==== RECORDS FOR THIS TASK ====

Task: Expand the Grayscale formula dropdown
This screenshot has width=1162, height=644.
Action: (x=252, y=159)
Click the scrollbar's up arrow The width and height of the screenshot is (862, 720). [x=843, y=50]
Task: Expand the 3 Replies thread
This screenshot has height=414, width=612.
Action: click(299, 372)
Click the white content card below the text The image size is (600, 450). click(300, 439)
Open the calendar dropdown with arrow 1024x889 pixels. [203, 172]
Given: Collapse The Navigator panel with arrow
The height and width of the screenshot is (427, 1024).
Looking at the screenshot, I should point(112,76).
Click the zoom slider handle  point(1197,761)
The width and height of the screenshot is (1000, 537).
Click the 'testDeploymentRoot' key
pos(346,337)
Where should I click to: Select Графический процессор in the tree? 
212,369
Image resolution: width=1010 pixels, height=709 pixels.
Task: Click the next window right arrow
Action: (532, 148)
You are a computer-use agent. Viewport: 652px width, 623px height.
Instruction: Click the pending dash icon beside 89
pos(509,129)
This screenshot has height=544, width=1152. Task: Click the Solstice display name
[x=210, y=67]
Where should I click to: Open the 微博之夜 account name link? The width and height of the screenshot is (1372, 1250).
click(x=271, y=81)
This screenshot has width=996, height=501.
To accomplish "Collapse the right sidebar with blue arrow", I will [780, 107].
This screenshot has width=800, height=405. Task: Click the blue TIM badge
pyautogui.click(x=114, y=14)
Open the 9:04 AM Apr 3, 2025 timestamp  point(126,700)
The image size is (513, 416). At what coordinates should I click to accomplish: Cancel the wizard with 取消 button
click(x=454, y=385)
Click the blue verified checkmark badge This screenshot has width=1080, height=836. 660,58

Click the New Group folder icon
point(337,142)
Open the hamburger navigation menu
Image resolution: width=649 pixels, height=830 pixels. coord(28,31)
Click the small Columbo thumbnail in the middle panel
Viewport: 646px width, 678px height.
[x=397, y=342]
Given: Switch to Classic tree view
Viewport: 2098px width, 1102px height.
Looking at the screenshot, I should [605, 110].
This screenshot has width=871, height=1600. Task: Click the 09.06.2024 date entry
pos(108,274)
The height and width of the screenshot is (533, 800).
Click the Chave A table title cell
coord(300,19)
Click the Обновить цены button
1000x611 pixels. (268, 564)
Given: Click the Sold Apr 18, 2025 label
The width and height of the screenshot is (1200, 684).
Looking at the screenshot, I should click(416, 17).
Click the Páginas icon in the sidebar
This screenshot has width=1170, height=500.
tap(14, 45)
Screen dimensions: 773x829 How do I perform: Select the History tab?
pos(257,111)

====

Every line in the records above that holds "Expand" counts once; state the total and nothing else.

2